Who50 counts down to the 50th anniversary of Doctor Who by
reviewing my favourite episodes and serials over the history of the
programme, counting down from #50 to #1. Today, #32: "Silence in the Library" and "Forest of the Dead", a 2008 two-part story written by Steven Moffat and
directed by Euros Lyn.
The Doctor and Donna arrive in a massive intergalactic library, only to discover it is mysteriously - and ominously - deserted. Soon they encounter an archaeological team led by Professor River Song, a woman from the Doctor's future who knows a lot more about him that he expects. Before long they are all on the run, as the deadly reason for the empty library becomes clear and they must all run from the shadowy Vashta Nerada.

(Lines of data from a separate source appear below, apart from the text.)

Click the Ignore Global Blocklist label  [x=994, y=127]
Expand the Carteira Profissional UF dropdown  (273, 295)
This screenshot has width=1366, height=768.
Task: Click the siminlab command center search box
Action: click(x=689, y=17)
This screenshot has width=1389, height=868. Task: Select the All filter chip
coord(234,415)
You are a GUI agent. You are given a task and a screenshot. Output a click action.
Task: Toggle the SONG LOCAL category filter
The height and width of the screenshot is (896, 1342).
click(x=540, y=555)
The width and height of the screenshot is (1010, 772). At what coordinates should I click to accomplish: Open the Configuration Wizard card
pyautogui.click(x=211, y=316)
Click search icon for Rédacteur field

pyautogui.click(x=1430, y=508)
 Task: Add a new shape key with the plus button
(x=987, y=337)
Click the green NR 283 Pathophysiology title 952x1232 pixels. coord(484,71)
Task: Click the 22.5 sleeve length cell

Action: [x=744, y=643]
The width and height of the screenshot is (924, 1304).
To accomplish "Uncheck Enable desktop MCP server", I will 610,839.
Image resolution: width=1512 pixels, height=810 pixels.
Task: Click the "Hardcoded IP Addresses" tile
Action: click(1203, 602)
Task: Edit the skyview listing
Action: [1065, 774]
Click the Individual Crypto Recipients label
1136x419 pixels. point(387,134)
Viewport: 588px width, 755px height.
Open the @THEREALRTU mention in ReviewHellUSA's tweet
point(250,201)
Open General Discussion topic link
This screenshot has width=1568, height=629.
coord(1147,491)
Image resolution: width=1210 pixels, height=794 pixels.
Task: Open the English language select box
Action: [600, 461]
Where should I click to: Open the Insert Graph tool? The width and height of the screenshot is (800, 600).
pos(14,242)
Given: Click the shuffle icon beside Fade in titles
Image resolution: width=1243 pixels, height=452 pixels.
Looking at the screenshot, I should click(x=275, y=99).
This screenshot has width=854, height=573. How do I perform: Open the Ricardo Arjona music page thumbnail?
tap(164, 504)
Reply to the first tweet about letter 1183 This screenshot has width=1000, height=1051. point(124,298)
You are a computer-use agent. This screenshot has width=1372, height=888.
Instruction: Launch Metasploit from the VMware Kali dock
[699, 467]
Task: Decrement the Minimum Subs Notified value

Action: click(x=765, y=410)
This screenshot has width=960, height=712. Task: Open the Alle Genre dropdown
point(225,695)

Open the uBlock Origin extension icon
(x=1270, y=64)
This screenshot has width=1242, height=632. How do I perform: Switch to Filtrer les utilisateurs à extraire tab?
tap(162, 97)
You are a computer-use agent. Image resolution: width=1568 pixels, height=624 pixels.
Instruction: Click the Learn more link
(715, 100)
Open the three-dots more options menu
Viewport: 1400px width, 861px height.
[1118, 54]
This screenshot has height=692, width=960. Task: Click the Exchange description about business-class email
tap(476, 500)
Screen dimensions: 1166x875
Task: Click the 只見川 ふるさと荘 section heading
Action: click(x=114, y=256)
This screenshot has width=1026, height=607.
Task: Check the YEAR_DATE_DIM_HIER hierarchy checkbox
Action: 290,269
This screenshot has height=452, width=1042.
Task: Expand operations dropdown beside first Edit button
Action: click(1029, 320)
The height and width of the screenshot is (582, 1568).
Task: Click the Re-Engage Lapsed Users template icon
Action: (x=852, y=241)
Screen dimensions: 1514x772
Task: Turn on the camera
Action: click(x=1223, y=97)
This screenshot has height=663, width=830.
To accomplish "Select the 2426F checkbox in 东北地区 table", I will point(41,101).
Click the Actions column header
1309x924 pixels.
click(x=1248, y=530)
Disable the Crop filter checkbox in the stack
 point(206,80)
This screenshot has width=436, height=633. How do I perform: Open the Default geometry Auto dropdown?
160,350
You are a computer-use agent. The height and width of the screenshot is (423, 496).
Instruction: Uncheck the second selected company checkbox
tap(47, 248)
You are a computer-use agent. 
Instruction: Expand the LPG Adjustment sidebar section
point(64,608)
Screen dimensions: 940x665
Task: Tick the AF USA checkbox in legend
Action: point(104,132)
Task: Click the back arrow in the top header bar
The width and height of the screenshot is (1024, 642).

While he's done a brilliant job as executive producer since Season 5 (at least he has in my mind), Steven Moffat's best Doctor Who scripts are almost all from the preceding four seasons, when he didn't have the responsibility of guiding the series as a whole but could instead focus closely on one exceptional story at a time. He is to my mind one of the top three writers of Doctor Who ever, alongside the unassailable Robert Holmes and the phenomenal David Whitaker.
A lot of the appeal of Moffat's earlier episodes is, I think, the ease with which children can turn the monsters into playground games. They're either easy to impersonate, like slowly shambling after your school friends asking "are you my mummy?", or they're adaptations of existing playground games anyway, like the Weeping Angels. In the case of "Silence in the Library" the Vashta Nerada are as simple as child's game as you can imagine: don't step on the shadows.
They're wonderfully creepy in the way that a person killed by them will simply start repeating the same line of dialogue over and over: it's very easy for Moffat to distract us with foreground action and fooling us into ignoring the fact that in the background someone was killed 30 seconds ago. Doctor Who is at its best when it's creepy. I think children love being scared, and few television programmes for children have been as strong in recognising that desire as Who.
Of course the Vashta Nerada are now profoundly overshadowed by the story's introduction of Professor River Song, a character that Moffat would re-introduce two years later and make an integral part of his tenure as executive producer. She is not loved by all Doctor Who fans - some find her excessive flirting and smugness annoying - but she's certainly adored by me. Alex Kingston is a fantastic actor - I loved her as Dr Elizabeth Corday in ER, which probably remains her most famous role.
It's worth considering River purely in terms of this episode, rather than in her broader significance in later years. She exists here as a means for the Doctor to see his own future, and there are massive implications here that he will only become more powerful and legendary as time goes on. The episodes do a wonderful job of making him feel small: under Russell T Davies' leadership the series had made the character more and more powerful, and it's outstanding that Moffat manages to right the balance not by taking away that power but by indicating that it is in fact nowhere near as powerful as he shall become. The episode's climax, in which the Doctor effectively saves the day by banking on his own future reputation, is either an appalling cheat or an incredibly clever bit of writing. I think it's the latter.
I really do hope that the Doctor revisits the library at some point: I feel there's one major plot thread hanging that begs to be corrected.